Closed imukai closed 5 years ago
That's indeed one of the shortcomings of the standard, essentially rendering array patches for updates/deletes useless (imo).
There's a Github repo (https://github.com/json-patch/json-patch2/) that tracks possible changes to the RFC, but there's nothing concrete atm as far as an update to the standard is concerned.
That said: some people are already implementing this. More specifically, @ChainReactive (see issue https://github.com/json-patch/json-patch2/issues/20) has been working on this and seems to have a working example up and running over on chainreactive.org.
I know from my own reading on the subject that the spec does not allow a collection to be patched by any sort of identifier because it uses JsonPointer instead of JsonPath.
So path = "/collection/{id=434}/property" can't be done. It has to be done by ordinal position.

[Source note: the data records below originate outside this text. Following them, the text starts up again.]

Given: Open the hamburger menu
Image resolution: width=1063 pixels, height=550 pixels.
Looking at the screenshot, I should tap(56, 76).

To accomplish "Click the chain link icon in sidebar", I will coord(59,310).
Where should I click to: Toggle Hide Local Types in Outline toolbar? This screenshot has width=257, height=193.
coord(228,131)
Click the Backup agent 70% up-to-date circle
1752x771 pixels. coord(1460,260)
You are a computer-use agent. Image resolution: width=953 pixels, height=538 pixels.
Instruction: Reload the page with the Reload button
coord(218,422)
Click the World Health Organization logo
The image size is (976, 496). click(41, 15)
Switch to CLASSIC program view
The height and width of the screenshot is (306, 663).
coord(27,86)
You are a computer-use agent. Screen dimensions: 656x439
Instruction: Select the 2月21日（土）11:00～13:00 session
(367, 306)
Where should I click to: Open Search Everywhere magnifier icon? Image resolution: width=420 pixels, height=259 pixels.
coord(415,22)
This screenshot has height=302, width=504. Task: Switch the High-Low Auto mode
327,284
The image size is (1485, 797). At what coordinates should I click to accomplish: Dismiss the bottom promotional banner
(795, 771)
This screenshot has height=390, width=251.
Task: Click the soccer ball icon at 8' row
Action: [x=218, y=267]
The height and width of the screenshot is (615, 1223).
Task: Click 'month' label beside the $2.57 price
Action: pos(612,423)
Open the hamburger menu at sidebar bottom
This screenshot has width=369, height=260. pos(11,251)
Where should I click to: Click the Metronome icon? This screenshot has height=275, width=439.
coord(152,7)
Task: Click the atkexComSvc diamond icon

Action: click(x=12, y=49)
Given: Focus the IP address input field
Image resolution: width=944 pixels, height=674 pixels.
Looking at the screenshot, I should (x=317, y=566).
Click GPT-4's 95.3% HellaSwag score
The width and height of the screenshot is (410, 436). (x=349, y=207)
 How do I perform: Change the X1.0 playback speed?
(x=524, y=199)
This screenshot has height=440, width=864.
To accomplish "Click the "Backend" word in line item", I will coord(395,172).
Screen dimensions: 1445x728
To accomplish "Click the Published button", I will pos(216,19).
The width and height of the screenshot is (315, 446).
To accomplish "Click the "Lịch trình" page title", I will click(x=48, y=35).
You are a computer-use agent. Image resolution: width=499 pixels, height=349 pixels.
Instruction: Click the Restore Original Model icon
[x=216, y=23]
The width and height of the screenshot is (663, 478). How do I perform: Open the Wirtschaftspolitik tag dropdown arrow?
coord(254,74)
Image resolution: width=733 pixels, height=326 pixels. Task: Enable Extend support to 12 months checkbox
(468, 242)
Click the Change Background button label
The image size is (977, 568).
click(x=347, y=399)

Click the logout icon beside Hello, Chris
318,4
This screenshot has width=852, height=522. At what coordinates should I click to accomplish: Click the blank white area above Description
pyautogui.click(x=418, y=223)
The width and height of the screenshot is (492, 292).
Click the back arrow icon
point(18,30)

This really is a bad thing if the source collection and patching reference aren't sorted in the same way and the item in the number 3 position might not be the same item in the number 3 position being updated.
I am surprised over the years nobody has done anything about it, at least not that I've been able to find.
My question is how hard would it be to hack in something that could allow an identifier instead of a position?
Probably the correct way of doing this is to not allow it to begin with and have an endpoint for every collection and patch the property through that endpoint. In that case, what is the easiest way of detecting an attempted change to a collection from the root resource patch method so it can be stopped?
Last question since I know you've done some work on this with Core -- are there any notions about changing the JsonPointer to JsonPath in the spec itself moving forward?